Drewry has analysed Maersk Line’s ability to consume its competitors “in one bite” after its US$4 billion takeover of Hamburg Süd included some concessions in certain trades.
In its Container Insight Weekly, Drewry stated that the deal is reducing the likelihood of regulators around the world intervening to “put brakes on growth increases”.
The independent consultancy said: “It is an inevitable consequence of the concentration occurring in the container sector right now that each new transaction will come under closer scrutiny by competition authorities.
“The concessions forced upon Maersk are not so harsh as to prevent them being the market leader in the majority of trades shared with Hamburg Süd.”
The takeover of Hamburg Süd was unconditionally cleared by the US Department of Justice in March, but the European Union Commission felt obliged to place conditions that will restrict capacity in some trades, before it also approved the transaction.
When complete, the transaction will see the combined entity control approximately 19% of the world’s container fleet capacity, based on today’s shares, putting further distance between the Maersk group of carriers and MSC in second place at 15%.
After announcing of the acquisition close, Søren Skou, CEO of Maersk Line and A.P. Moller – Maersk, said: “By keeping Hamburg Süd as a separate and well-run company, we will limit the transaction and integration risks and costs while still extracting the operational synergies.
“The acquisition of Hamburg Süd will therefore create substantial value to Maersk Line already in 2019.”
Drewry added: “The attractiveness of Hamburg Süd as a takeover target was always obvious.
“The German carrier has turned itself into one of the most recognisable North-South trade specialists in the industry; delivering exceptional growth rates fostered by a keen appetite for M&A [see graph below].

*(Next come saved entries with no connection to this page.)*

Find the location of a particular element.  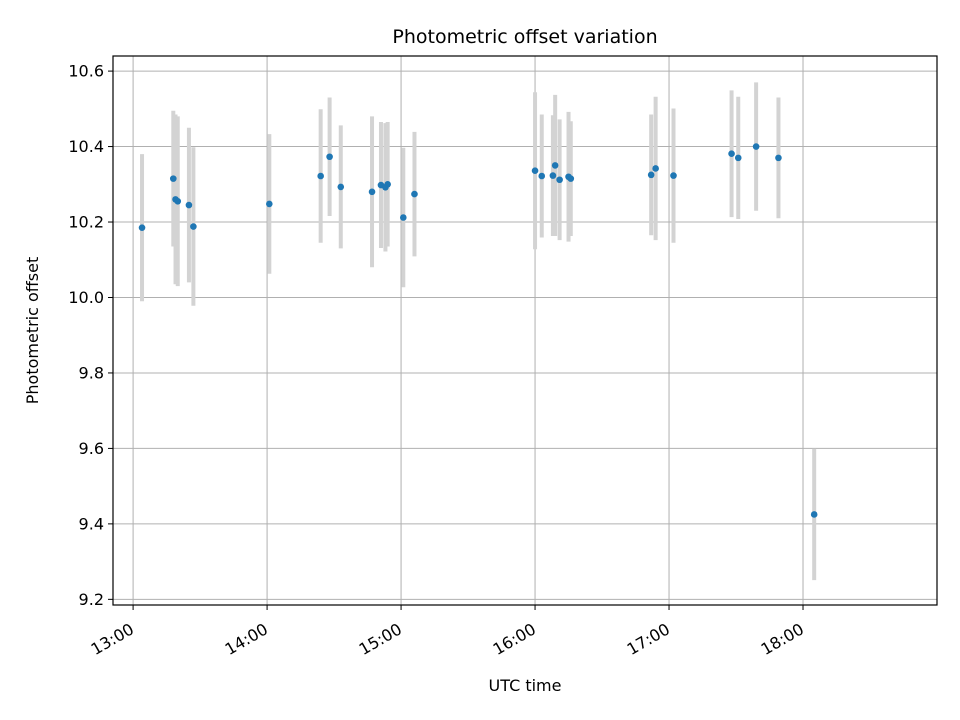

y-tick-label: 10.4 is located at coordinates (86, 146).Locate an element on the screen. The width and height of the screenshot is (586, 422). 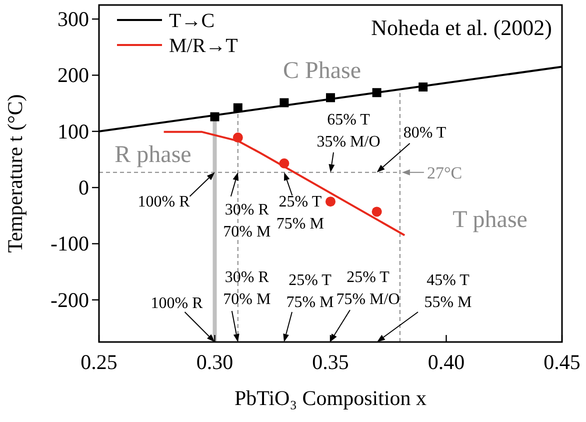
legend-label: M/R→T is located at coordinates (204, 46).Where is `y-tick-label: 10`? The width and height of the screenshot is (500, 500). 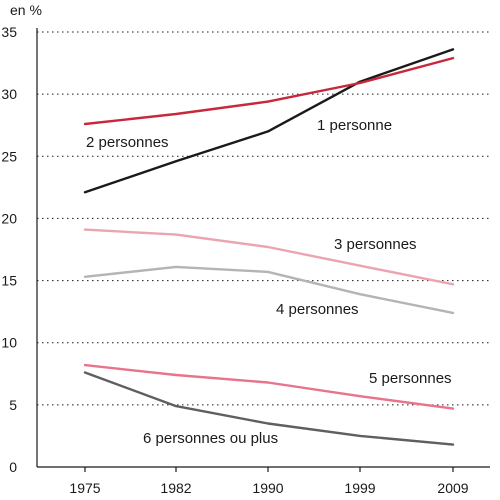 y-tick-label: 10 is located at coordinates (9, 343).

“The company made itself a relatively easy fit for any major line that was looking to expand its North-South horizons, while its virtual absence from the East-West markets avoids the need for scrutineering by competition authorities as far as those routes are concerned.
“While it flirted with moving into East-West trades, its owners clearly decided that the investment required to make the step up was too rich.”